Primary Biliary Cirrhosis Overview
Primary biliary cirrhosis, or PBC, is a chronic liver disease in which the small bile ducts of the liver are slowly destroyed by chronic autoimmune attack. Significant damage to the bile ducts is accompanied by liver fibrosis which can, in turn, advance to cirrhosis and liver failure. Approximately 100,000 people in the United States have PBC, which qualifies it as an orphan disease. According to EvaluatePharma, worldwide sales of drugs for the treatment of PBC are expected to be over $800 million by 2020. Long- term studies report that a significant portion of such patients with advancing disease progress to liver failure, transplant or death within five to ten years, despite receiving ursodiol, the standard-of-care therapy.

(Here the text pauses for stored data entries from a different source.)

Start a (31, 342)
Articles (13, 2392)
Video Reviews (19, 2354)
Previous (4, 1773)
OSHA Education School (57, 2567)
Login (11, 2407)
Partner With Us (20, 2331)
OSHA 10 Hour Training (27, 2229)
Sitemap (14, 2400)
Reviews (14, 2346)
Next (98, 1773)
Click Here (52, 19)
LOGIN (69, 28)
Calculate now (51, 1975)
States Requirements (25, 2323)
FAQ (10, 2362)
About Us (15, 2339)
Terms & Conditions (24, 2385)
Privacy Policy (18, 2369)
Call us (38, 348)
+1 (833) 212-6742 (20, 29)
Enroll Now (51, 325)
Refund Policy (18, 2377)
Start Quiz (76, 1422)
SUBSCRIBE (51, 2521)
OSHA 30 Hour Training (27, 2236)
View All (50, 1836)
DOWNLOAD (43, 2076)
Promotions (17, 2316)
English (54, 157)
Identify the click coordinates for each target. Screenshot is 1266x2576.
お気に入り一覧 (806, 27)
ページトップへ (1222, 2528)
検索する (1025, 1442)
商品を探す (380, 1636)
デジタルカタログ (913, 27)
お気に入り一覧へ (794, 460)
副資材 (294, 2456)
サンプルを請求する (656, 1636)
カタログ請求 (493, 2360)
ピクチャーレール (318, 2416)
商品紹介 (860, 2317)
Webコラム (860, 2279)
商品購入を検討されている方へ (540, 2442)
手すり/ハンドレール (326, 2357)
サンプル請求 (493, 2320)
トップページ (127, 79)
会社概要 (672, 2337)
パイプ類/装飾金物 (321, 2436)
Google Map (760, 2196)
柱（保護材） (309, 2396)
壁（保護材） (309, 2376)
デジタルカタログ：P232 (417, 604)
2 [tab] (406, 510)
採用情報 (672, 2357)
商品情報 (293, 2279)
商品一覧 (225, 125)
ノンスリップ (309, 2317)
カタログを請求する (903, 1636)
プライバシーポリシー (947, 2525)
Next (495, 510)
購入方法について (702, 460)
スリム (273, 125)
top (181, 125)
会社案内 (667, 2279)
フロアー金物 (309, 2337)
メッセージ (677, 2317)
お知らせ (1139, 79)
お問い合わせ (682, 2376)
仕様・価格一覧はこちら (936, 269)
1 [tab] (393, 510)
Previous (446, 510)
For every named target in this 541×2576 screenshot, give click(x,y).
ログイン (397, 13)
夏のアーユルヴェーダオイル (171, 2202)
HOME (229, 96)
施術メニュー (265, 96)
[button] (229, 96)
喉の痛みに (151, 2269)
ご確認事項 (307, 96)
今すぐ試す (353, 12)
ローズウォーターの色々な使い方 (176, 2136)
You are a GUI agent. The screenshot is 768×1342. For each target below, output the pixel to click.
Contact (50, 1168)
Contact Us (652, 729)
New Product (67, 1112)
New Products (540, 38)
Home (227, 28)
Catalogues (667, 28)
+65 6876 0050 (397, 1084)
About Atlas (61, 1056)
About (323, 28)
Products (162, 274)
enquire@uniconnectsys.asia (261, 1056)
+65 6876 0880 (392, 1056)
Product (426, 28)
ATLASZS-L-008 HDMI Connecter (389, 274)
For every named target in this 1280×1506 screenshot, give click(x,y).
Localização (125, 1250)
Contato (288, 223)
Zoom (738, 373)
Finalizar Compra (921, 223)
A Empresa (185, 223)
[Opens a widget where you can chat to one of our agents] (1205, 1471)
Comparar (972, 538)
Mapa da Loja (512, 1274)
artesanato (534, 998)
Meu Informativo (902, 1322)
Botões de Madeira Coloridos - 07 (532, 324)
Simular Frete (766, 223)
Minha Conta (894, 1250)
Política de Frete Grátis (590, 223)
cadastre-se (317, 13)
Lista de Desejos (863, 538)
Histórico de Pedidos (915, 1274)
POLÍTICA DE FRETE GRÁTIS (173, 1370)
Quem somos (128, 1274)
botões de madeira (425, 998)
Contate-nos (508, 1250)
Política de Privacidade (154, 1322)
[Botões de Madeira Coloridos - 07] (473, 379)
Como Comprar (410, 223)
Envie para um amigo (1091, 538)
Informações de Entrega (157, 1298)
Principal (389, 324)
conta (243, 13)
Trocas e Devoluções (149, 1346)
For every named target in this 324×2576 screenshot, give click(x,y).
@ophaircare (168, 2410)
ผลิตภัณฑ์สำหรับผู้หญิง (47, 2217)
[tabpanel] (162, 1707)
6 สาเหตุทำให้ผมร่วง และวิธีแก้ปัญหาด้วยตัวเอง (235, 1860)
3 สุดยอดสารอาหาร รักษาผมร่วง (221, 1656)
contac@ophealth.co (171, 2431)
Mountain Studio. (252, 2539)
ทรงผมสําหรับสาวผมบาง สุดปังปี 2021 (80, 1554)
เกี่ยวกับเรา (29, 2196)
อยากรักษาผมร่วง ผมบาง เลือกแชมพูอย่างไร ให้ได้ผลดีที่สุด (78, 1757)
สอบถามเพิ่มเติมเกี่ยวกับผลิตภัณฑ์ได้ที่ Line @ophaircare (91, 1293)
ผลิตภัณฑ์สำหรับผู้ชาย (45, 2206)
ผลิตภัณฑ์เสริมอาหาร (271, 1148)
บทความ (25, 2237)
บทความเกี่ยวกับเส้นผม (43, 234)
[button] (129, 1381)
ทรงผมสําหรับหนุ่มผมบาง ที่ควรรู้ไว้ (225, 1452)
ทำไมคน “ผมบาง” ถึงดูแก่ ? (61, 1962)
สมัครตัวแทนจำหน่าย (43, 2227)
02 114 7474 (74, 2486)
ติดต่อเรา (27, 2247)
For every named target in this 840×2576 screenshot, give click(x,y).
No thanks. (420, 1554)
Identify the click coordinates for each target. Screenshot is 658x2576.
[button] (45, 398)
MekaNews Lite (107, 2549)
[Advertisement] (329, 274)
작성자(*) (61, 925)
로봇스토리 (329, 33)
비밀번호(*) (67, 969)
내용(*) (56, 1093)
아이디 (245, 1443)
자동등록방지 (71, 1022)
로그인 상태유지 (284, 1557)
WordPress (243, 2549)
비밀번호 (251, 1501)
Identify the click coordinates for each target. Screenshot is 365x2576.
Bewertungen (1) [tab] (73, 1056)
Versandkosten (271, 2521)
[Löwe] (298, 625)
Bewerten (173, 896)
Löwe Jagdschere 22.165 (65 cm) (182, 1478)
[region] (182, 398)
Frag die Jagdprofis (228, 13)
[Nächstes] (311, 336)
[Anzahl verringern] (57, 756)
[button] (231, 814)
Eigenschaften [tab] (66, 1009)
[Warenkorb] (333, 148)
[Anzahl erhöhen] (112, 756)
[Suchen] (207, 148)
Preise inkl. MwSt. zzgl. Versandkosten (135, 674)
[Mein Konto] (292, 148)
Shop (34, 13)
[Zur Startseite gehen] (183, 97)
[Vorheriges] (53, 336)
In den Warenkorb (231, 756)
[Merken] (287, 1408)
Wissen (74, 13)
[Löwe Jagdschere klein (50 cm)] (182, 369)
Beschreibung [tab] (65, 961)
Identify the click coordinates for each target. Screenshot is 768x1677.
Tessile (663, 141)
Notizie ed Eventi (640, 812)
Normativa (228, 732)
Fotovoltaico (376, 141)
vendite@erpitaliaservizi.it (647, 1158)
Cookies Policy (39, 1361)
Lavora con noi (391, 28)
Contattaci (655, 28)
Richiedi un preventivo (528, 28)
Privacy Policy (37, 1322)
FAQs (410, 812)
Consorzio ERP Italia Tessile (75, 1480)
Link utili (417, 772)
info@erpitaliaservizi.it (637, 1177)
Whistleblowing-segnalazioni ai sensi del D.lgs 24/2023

NASH is a serious liver disease in which fat accumulation in the liver induces chronic inflammation, leading in later stages to progressive fibrosis that may result in cirrhosis and liver failure. Approximately eight million people in the United States suffer from NASH, for which there is no currently approved disease-modifying therapeutic. In the United States, at least 900,000 NASH patients have advanced liver fibrosis or cirrhosis due to the disease. NASH is the third leading cause of liver transplant in the United States and accounts for 10% of liver transplants.
We have tested VBY-825 in standard preclinical models of liver fibrosis and autoimmune disease. The results of such testing demonstrated that VBY-825 reduces liver fibrosis and attenuates autoimmunity in mice. These findings are consistent with our hypotheses regarding the effect of the inhibition of multiple cathepsins, including cathepsins S and B. We have also advanced VBY-825 through initial toxicology and cardiovascular safety studies. We believe the data from these studies supports advancing VBY-825 into IND-enabling safety studies in the second half of 2015.